**Source text:**
----------------------------------------

The New 'China Syndrome': Favors for CATL Can Be Stopped by President Trump

"The strange tale of CATL's attempts to patent nature and its absent data marks a crisis unfolding, not unlike the nuclear meltdown depicted in the 1979 American disaster thriller, 'China Syndrome.'"

China is more relevant than ever before and should drive much of what Trump 2.0 does on patents and critical technologies such as EVs, batteries and communications, all crucial to America's economic and national security. This op-ed follows up on my coverage of then candidate Trump in 2016, which focused on his intersection of China and patents.

The Contemporary Amperex Technology Co., Limited (CATL) is a timely example. CATL, a Chinese state company dominant in EV batteries, has been called out by Senator Marco Rubio (R-FL) and the Select Committee on the Chinese Communist Party. They want the Department of defense (DOD) and Department of Homeland Security (DHS) to put CATL on a black list. Earlier this year, Rubio, Representative John Moolenaar (R-MI), Chair of the Select Committee, and other Members of Congress discovered CATL's exploitation of slave labor, including people whom CCP deems to be practicing the "wrong religion".

----------------------------------------

**Data supplied:**
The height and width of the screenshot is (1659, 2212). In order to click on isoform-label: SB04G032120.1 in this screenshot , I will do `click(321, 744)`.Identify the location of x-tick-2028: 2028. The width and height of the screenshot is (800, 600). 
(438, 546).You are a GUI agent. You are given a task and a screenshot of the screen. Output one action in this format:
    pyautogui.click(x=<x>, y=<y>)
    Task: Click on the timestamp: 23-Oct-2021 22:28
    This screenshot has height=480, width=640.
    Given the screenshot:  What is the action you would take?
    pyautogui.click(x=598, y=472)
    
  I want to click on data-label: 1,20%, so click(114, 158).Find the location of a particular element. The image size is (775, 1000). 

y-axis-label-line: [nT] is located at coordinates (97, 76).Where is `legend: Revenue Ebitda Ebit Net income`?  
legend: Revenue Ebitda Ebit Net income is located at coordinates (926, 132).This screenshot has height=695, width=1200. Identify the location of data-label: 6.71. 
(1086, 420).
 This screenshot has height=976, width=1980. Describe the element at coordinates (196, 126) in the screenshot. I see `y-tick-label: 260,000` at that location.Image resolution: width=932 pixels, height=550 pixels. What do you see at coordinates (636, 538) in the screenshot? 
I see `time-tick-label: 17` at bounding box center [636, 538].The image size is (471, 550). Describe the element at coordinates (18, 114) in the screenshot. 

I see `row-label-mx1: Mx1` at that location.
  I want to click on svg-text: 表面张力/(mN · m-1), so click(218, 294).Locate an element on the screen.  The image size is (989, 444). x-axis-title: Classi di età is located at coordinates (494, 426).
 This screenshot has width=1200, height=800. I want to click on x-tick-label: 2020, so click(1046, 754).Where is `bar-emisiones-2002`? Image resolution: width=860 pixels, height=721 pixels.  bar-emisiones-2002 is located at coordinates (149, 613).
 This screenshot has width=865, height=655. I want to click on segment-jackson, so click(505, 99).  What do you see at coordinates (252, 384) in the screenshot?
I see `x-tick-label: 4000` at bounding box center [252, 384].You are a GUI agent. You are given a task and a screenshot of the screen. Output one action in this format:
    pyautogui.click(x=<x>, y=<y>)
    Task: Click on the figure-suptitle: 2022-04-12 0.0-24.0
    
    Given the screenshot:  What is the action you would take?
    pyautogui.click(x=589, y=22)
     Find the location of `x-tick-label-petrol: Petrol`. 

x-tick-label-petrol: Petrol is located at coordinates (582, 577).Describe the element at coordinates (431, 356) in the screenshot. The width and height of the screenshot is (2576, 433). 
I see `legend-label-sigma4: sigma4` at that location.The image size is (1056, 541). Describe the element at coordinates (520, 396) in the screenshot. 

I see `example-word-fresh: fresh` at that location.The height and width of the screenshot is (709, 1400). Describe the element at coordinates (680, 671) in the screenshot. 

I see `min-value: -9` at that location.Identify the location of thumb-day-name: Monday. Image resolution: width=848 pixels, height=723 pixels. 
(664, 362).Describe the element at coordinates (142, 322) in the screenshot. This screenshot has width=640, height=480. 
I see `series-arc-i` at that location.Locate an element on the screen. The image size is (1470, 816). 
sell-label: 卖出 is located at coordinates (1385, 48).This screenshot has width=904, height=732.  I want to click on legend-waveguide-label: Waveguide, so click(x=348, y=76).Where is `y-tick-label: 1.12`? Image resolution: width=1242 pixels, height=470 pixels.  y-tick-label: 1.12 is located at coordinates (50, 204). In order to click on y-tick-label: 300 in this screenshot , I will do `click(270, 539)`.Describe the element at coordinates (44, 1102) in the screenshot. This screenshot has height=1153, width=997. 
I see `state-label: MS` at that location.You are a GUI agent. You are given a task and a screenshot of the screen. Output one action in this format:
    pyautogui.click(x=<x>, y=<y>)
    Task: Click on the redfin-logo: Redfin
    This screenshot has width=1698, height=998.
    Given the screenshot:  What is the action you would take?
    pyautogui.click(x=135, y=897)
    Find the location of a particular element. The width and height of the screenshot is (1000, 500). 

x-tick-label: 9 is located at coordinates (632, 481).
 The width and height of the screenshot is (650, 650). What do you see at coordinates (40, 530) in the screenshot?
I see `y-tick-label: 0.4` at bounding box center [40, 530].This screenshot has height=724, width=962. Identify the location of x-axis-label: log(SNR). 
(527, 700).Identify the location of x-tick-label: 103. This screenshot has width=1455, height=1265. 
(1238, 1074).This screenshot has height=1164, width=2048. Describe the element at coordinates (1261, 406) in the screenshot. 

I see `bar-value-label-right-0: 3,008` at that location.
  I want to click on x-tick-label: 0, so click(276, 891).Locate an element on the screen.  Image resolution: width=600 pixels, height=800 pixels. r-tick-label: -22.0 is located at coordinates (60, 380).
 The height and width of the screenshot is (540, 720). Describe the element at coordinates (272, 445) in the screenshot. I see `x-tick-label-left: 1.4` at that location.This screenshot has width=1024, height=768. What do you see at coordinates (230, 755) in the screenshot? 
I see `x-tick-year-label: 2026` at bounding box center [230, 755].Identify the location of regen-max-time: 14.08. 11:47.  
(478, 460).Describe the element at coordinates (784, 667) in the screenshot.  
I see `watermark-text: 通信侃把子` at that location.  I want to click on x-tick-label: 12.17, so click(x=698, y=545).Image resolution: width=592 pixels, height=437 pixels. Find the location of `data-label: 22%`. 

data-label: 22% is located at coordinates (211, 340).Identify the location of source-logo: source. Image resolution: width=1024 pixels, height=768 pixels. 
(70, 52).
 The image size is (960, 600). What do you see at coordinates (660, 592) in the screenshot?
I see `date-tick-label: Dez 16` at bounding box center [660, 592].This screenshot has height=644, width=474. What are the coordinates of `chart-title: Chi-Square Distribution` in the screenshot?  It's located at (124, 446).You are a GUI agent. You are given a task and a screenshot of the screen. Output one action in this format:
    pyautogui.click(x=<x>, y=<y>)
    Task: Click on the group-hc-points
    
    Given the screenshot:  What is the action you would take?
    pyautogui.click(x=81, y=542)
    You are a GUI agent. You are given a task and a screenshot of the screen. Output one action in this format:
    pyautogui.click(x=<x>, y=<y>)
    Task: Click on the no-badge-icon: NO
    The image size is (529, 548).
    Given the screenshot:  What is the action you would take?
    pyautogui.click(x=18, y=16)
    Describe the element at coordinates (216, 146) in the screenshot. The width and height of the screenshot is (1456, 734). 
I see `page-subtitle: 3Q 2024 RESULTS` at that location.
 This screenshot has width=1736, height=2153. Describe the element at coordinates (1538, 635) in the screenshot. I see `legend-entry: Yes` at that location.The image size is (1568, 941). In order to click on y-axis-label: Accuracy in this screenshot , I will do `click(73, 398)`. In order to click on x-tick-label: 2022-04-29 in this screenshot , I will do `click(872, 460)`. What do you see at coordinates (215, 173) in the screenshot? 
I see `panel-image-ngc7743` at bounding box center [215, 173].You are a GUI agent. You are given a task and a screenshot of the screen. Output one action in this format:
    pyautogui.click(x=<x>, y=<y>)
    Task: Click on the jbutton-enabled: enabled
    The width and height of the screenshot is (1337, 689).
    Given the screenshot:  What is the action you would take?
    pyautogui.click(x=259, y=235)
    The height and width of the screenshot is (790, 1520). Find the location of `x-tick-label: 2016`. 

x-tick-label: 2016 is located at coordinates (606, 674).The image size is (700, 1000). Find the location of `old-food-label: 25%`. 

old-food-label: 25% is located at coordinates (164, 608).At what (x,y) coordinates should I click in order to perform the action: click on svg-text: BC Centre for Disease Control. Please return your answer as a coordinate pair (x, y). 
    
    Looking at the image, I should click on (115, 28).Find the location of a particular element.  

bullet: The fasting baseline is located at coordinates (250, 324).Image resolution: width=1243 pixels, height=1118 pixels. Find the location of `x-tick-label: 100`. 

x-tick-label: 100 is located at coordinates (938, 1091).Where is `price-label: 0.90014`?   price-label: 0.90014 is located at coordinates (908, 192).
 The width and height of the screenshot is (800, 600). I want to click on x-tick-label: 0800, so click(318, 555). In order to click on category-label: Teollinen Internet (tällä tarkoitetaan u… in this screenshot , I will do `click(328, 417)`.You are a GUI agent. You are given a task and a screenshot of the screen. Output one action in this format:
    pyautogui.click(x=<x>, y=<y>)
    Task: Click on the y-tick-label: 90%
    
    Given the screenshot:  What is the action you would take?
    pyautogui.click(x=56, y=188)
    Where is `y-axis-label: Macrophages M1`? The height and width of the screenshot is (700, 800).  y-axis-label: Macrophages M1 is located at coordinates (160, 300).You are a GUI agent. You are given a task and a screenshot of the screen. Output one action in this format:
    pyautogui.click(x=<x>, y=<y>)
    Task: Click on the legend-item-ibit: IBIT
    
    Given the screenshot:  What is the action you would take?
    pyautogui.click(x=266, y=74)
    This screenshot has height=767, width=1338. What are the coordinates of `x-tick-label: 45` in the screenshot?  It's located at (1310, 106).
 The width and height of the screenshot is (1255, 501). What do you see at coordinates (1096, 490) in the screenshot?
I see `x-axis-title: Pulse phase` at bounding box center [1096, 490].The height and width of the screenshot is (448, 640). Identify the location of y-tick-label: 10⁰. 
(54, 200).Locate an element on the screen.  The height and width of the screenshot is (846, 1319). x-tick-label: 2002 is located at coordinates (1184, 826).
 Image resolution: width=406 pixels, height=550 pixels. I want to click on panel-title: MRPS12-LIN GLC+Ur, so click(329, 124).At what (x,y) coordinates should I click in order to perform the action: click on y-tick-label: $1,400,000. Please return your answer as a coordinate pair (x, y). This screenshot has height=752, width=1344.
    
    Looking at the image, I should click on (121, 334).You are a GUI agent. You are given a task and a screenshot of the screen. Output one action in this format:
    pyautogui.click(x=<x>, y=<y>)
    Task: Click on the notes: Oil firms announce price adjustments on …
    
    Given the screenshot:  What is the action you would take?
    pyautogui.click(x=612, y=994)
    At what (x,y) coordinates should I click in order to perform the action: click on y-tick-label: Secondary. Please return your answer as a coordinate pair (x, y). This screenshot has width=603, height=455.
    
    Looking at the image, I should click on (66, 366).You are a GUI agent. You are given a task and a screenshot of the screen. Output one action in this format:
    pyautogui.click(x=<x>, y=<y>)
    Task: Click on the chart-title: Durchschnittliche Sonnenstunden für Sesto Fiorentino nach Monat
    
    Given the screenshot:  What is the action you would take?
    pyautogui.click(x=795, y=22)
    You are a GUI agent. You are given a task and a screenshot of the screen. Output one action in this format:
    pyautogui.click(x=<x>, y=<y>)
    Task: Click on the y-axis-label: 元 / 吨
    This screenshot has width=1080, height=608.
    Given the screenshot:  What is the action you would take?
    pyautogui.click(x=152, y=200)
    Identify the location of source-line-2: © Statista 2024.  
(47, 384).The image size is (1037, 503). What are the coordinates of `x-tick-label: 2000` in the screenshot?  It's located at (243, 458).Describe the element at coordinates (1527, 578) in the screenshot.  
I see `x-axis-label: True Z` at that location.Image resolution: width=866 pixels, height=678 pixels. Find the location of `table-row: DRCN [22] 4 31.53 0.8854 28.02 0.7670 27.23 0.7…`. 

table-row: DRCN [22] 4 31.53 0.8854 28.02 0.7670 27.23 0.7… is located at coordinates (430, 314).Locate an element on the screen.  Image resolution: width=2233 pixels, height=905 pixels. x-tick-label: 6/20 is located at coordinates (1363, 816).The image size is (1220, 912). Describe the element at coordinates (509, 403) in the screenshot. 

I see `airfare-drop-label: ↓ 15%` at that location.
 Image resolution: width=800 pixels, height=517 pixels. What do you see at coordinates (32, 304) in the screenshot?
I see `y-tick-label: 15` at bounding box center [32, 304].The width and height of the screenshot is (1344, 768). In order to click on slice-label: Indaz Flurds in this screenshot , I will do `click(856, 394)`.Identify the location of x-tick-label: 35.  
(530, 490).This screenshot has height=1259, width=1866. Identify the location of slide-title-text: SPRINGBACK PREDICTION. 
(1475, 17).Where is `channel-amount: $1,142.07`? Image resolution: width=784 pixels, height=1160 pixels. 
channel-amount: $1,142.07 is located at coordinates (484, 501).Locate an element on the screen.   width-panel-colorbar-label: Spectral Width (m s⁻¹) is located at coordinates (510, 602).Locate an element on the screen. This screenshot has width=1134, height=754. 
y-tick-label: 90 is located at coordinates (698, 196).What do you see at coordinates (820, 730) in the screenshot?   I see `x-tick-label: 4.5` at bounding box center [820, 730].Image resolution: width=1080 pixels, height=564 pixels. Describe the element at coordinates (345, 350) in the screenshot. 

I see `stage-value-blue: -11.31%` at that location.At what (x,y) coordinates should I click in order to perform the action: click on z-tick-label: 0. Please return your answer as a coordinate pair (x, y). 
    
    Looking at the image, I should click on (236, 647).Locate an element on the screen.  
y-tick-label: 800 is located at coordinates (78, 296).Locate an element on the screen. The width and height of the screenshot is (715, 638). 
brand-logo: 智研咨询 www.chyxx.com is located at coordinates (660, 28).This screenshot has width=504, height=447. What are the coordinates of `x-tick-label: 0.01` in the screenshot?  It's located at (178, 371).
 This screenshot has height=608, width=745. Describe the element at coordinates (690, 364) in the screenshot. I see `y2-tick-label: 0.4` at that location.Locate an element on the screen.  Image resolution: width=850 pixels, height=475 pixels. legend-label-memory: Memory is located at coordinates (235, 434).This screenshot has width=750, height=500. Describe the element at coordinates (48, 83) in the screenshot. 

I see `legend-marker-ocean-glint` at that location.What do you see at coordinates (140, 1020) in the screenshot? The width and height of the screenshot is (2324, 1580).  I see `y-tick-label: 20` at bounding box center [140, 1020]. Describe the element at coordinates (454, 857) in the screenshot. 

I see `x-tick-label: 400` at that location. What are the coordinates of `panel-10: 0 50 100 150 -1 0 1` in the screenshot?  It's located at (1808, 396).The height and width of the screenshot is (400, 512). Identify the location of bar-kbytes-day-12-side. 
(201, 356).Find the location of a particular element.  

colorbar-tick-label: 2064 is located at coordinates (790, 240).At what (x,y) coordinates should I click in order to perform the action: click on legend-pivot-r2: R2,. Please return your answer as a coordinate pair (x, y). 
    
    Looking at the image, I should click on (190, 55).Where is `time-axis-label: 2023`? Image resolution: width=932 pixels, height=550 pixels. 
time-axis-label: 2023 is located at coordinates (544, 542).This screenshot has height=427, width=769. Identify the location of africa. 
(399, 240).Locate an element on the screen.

----------------------------------------

**Exercise tasks:**
a) For each statement, say whether it agrees with the op-ed about CATL and quote the words from the op-ed that decide it: (i) CATL is described as a Chinese state company dominant in EV batteries; (ii) China is described as less relevant now than before; (iii) the writer's earlier coverage of Trump dates from 2016.
b) Summarize the op-ed about CATL in two sentences.
c) Proceed with the op-ed about CATL, picking up after its final sentence.
The records were drawn from a separate source.

**Exercise results:**
a)
(i) Yes: "CATL, a Chinese state company dominant in EV batteries"
(ii) No: "China is more relevant than ever before"
(iii) Yes: "This op-ed follows up on my coverage of then candidate Trump in 2016"

b) The op-ed argues that China should drive much of what Trump 2.0 does on patents and critical technologies such as EVs, batteries and communications, and it offers CATL as a timely example. CATL, a Chinese state company dominant in EV batteries, has been called out by Senator Marco Rubio and the Select Committee on the Chinese Communist Party, who want DOD and DHS to blacklist it, and members of Congress discovered its exploitation of slave labor.

c)
On November 20, the Senate Homeland Security & Governmental Affairs Committee will meet to debate and vote on H.R.8631, which prohibits the Secretary of Homeland Security (DHS) from procuring certain foreign-made batteries, including CATL. This is the bipartisan bill that passed the House floor in late September with strong statements from Democrats and Republicans urging Senate passage before the end of this year.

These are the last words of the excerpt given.